++++ Supplied information ++++

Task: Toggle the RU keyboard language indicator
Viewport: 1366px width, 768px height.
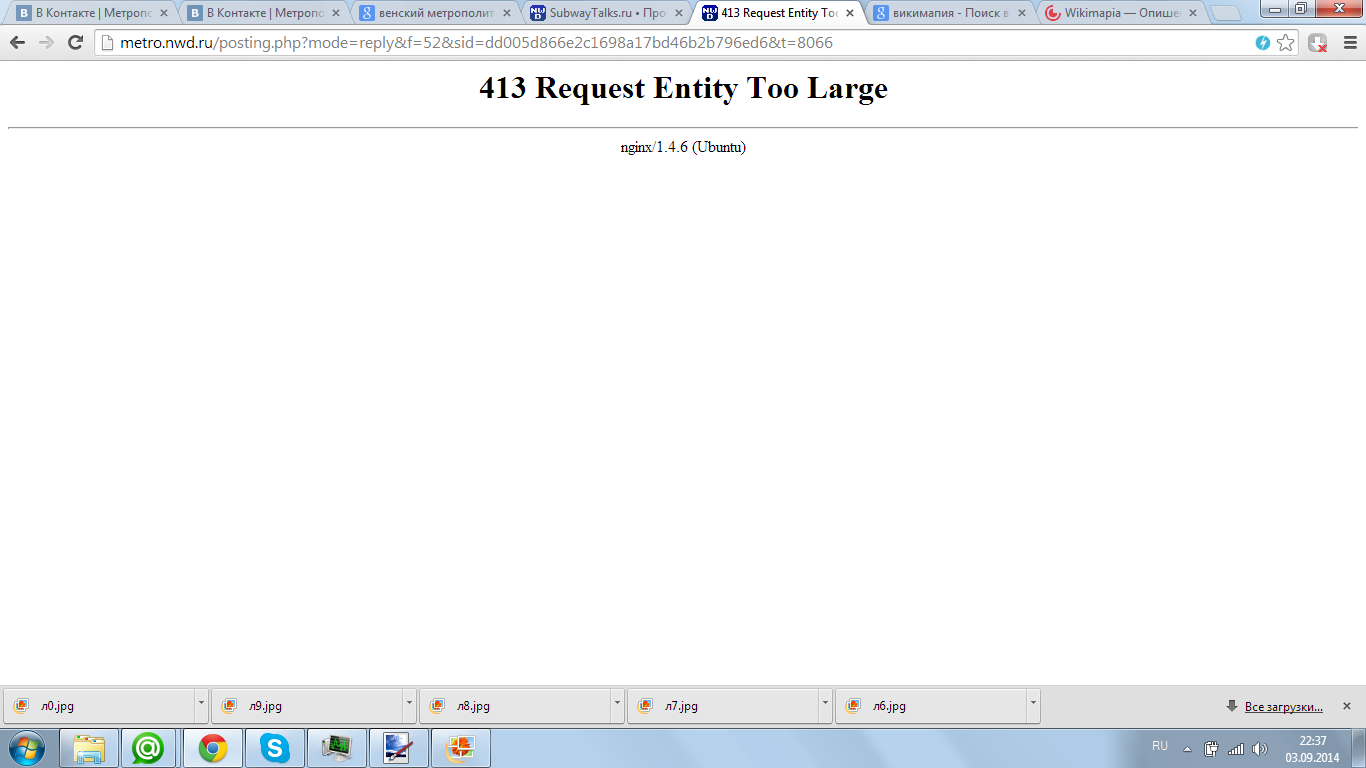Action: pos(1160,746)
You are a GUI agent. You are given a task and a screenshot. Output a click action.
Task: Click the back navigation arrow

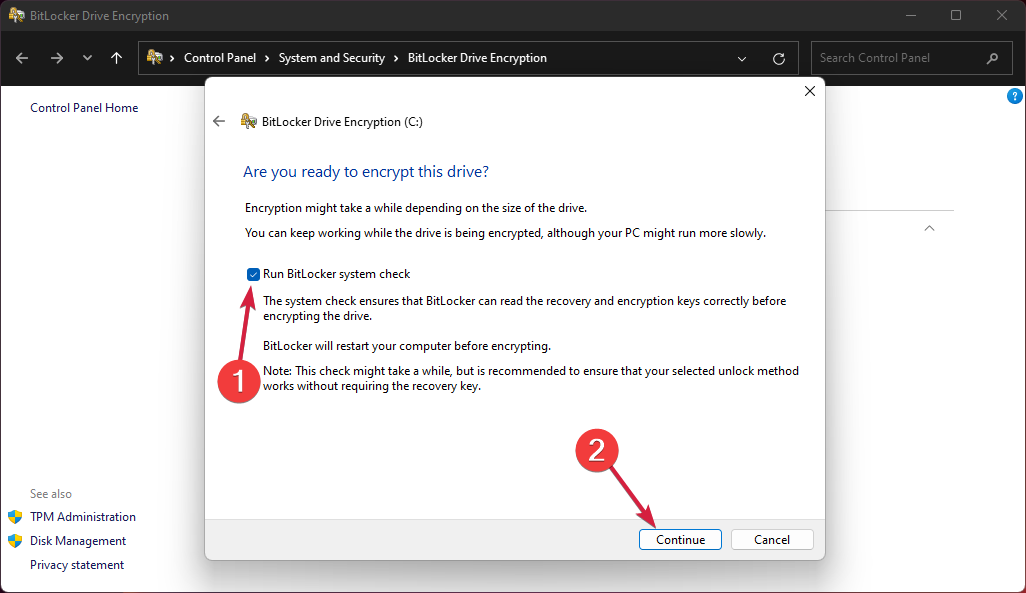tap(21, 58)
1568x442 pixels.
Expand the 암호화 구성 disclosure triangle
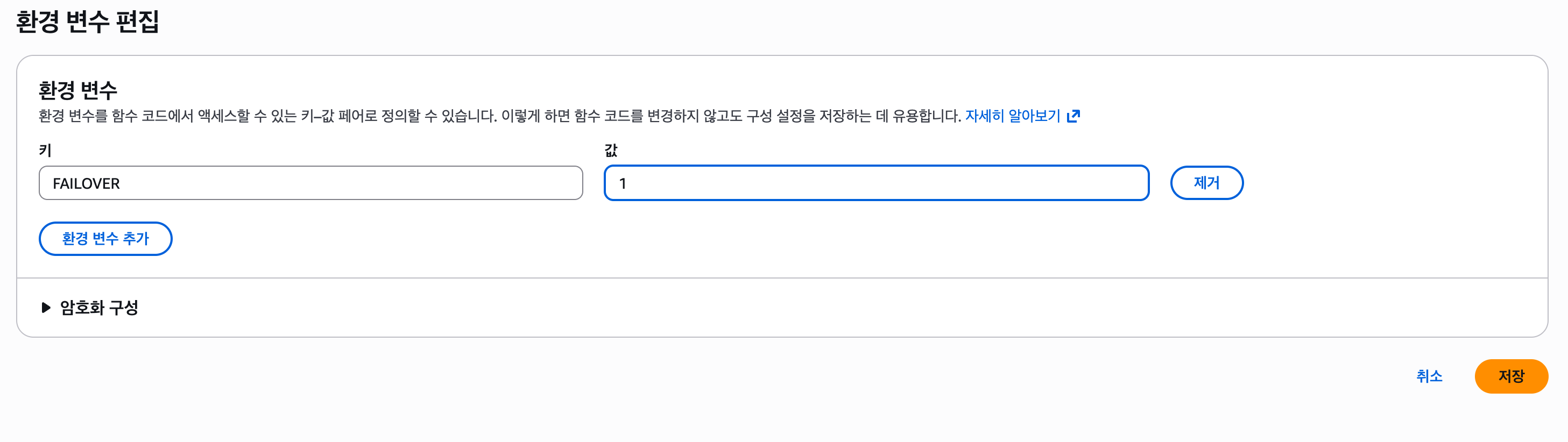(x=46, y=308)
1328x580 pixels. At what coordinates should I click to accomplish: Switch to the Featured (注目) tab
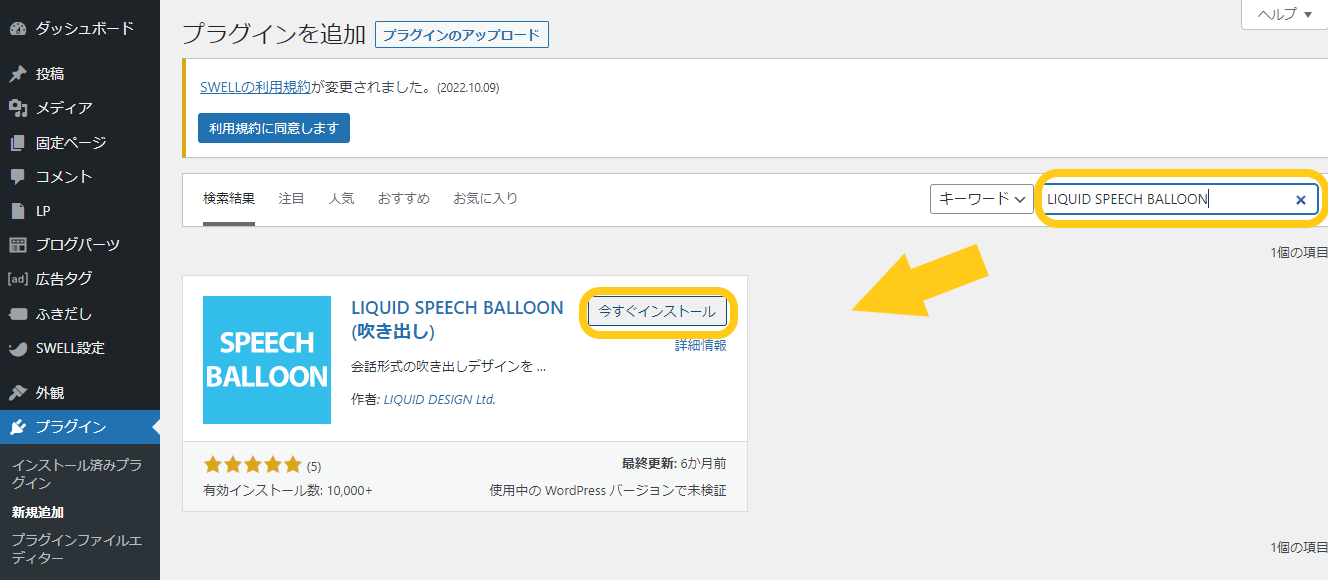point(291,199)
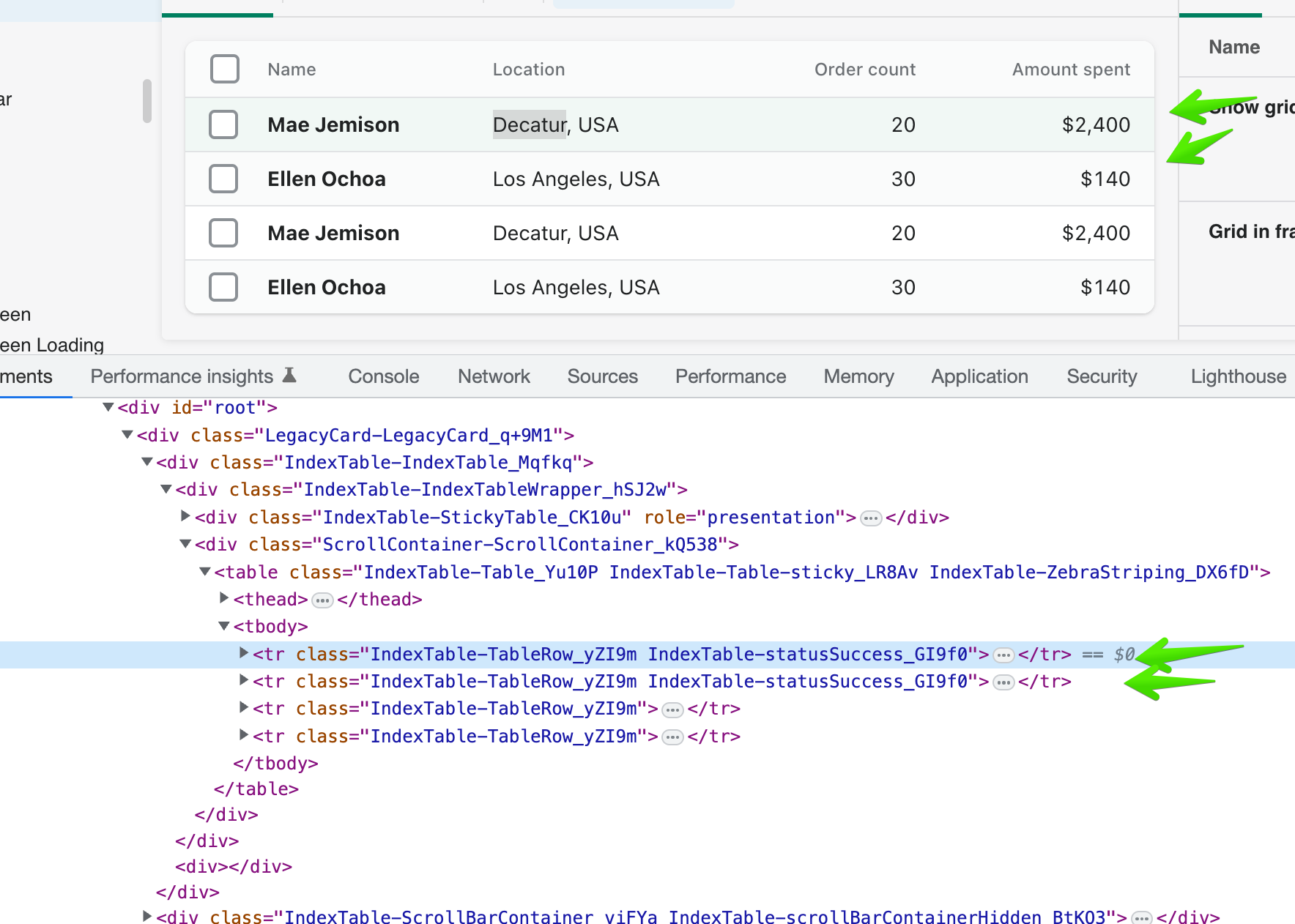Viewport: 1295px width, 924px height.
Task: Click the Order count column header
Action: click(x=864, y=70)
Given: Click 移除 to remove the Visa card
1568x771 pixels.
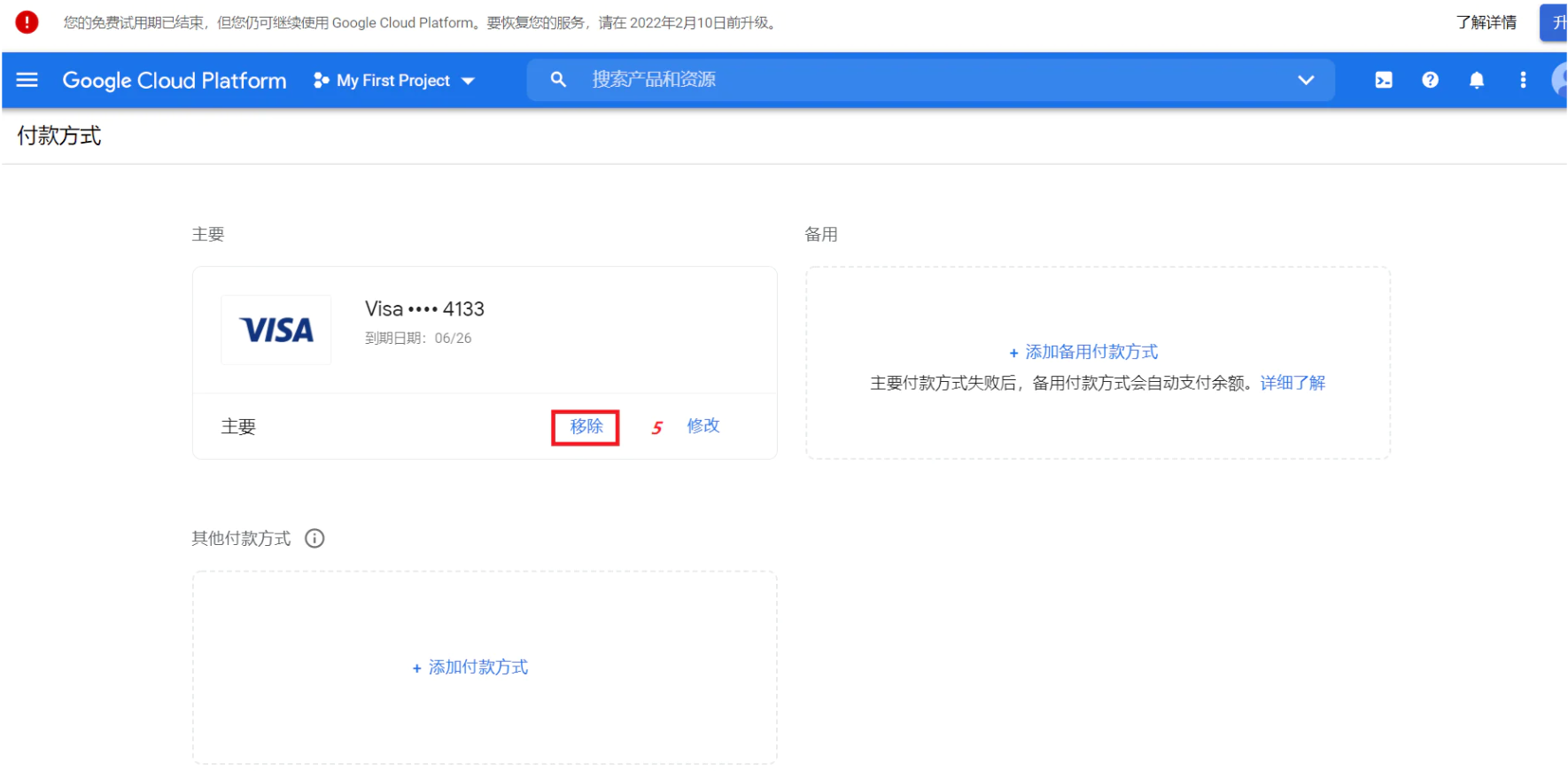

++++

## What to work on
Final task for the records above: print exactly the lines from the one that contains "Expand the 암호화 구성 disclosure triangle" through the last line, both ends included, pictures excluded.

## Response to this exercise
Expand the 암호화 구성 disclosure triangle
(x=46, y=308)
1328x580 pixels. At what coordinates should I click to accomplish: Switch to the Featured (注目) tab
point(291,199)
Viewport: 1295px width, 924px height.
Task: Click the Order count column header
Action: click(x=864, y=70)
Given: Click 移除 to remove the Visa card
1568x771 pixels.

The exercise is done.